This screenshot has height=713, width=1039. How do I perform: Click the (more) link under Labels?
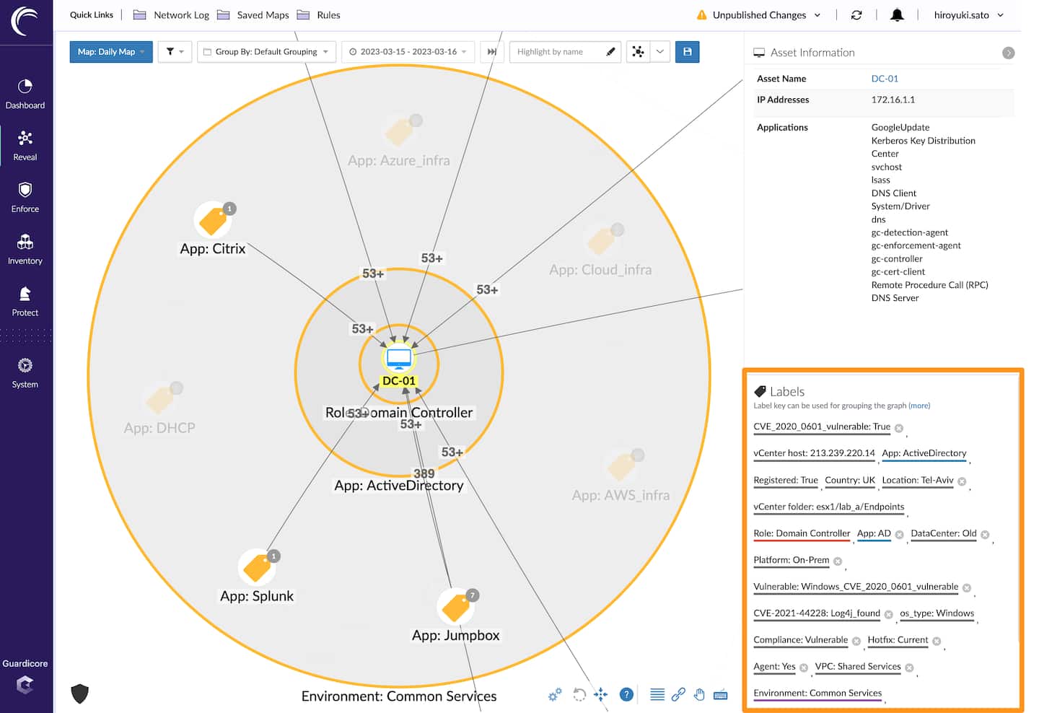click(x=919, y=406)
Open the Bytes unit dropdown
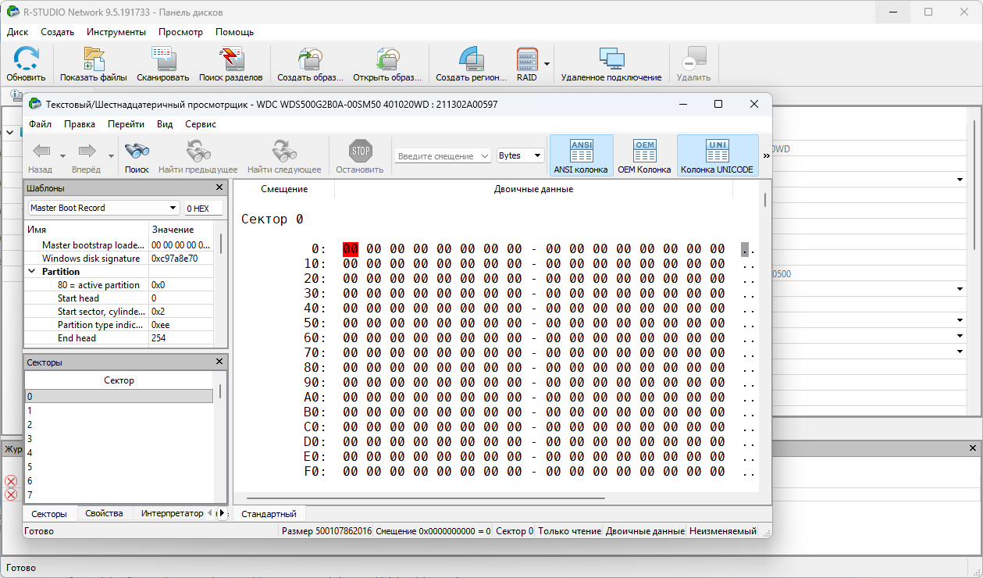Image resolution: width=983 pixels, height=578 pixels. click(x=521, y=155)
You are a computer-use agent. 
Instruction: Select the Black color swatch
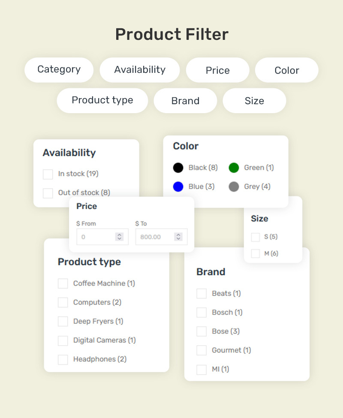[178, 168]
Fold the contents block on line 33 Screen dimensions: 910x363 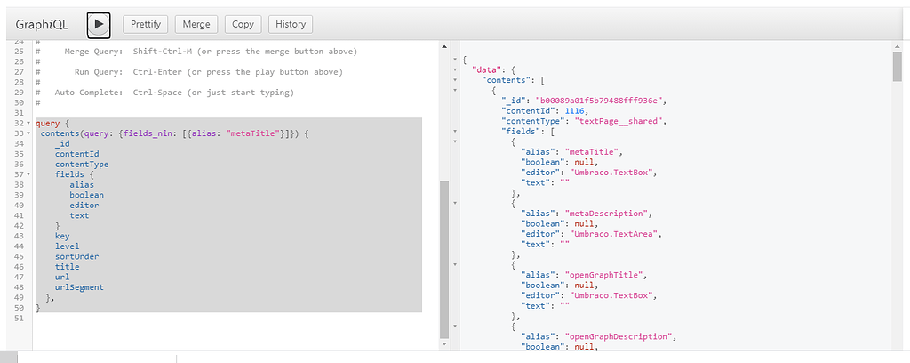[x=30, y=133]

= = = =

--- ASSIGNMENT ---
The line with "You are a computer-use agent." marks the end: restate word for word every line from the top of the data through that one, omitting pictures.

--- SOLUTION ---
This screenshot has height=713, width=1039. How do I perform: Click the (more) link under Labels?
click(x=919, y=406)
Open the Bytes unit dropdown
Image resolution: width=983 pixels, height=578 pixels. click(x=521, y=155)
You are a computer-use agent. 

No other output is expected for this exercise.